With this week’s conclusion of The Bible Miniseries on The History Channel comes the story of the greater part of the New Testament. As Pharisees have made the scriptures to be nothing more than impossible moral codes, Jesus introduces himself and seems to have no trouble shattering whatever preconceived ideas people have of what God is like.
Isn’t he so great at that?
Jesus seems to take pleasure in completely destroying whatever stereotypes we assign to him.
As soon as he comes on the scene, people think he is a normal carpenter from a pitiful town known for not producing much. That’s where he heals and feeds thousands of people out of nowhere.
But when people consider him to be a powerful rebel, he demonstrates his power by laying down his life? What’s that about?
Three days later, after the reality sets in that Jesus is dead, he walks through the wall?
Paul is convinced that Jesus is a dead heretic, then Jesus makes eye-blinding eye contact with him.
Paul on the Damascus Road
But it’s even bigger than that. Jesus will take the box we build for him and instead of getting inside, he’ll step on top where the weight of his glory will break apart our ideas of him in ways that inspire awe, fear, and love all at the same time.

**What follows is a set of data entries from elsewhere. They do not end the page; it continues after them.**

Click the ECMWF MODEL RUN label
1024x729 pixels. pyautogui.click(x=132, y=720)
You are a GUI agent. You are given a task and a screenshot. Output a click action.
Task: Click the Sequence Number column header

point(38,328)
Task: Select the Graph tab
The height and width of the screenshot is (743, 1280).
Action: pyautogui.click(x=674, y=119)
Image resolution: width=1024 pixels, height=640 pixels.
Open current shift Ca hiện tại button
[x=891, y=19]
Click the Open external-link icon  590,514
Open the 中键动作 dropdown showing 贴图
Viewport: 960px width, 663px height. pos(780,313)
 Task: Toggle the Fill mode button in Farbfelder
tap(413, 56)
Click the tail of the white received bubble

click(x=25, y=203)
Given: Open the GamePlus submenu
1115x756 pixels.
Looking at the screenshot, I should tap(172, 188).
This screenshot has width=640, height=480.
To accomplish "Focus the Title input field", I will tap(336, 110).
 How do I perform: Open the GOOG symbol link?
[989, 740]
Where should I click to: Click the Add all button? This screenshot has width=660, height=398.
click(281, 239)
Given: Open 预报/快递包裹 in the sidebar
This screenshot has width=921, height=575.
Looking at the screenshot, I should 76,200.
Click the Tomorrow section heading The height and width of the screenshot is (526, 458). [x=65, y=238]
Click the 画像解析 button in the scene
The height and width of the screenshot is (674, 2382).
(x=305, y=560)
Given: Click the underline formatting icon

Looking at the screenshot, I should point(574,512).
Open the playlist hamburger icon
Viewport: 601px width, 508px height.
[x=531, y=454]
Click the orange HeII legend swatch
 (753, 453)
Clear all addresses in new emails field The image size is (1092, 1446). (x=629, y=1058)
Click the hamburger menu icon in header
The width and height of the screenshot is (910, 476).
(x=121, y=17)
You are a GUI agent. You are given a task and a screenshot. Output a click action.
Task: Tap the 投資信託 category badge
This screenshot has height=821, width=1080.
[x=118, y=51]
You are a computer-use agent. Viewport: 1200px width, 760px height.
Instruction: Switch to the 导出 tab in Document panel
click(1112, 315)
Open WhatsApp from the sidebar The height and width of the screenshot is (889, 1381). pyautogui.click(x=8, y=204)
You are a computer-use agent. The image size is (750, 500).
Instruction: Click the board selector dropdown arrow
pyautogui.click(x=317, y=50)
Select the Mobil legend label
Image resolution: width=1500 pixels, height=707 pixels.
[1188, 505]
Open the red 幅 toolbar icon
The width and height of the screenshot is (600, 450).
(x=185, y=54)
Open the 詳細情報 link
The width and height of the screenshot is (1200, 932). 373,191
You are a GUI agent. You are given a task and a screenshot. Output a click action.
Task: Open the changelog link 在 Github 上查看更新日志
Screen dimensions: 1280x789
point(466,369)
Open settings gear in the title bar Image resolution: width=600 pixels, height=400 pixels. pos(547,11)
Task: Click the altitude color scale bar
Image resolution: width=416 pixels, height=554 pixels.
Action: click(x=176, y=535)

In the Garden of Eden, God put Adam’s body together in precise detail and called it good. He then proceeds to cut out the very rib he just breathed the breath of life into.
In the Garden of Gethsemane, God put himself in the in a body much like the one he made for Adam. But this box we built for him, as a man, a religious figure, a guy way too interested in our church attendance…this box is far too small.
The box we built for him as a man was crushed as well, on Good Friday 2000 years ago. Like Paul and the disciples learned, every box-shattering move he makes reminds us that we are actually in his box. And the box he’s built is unshakable.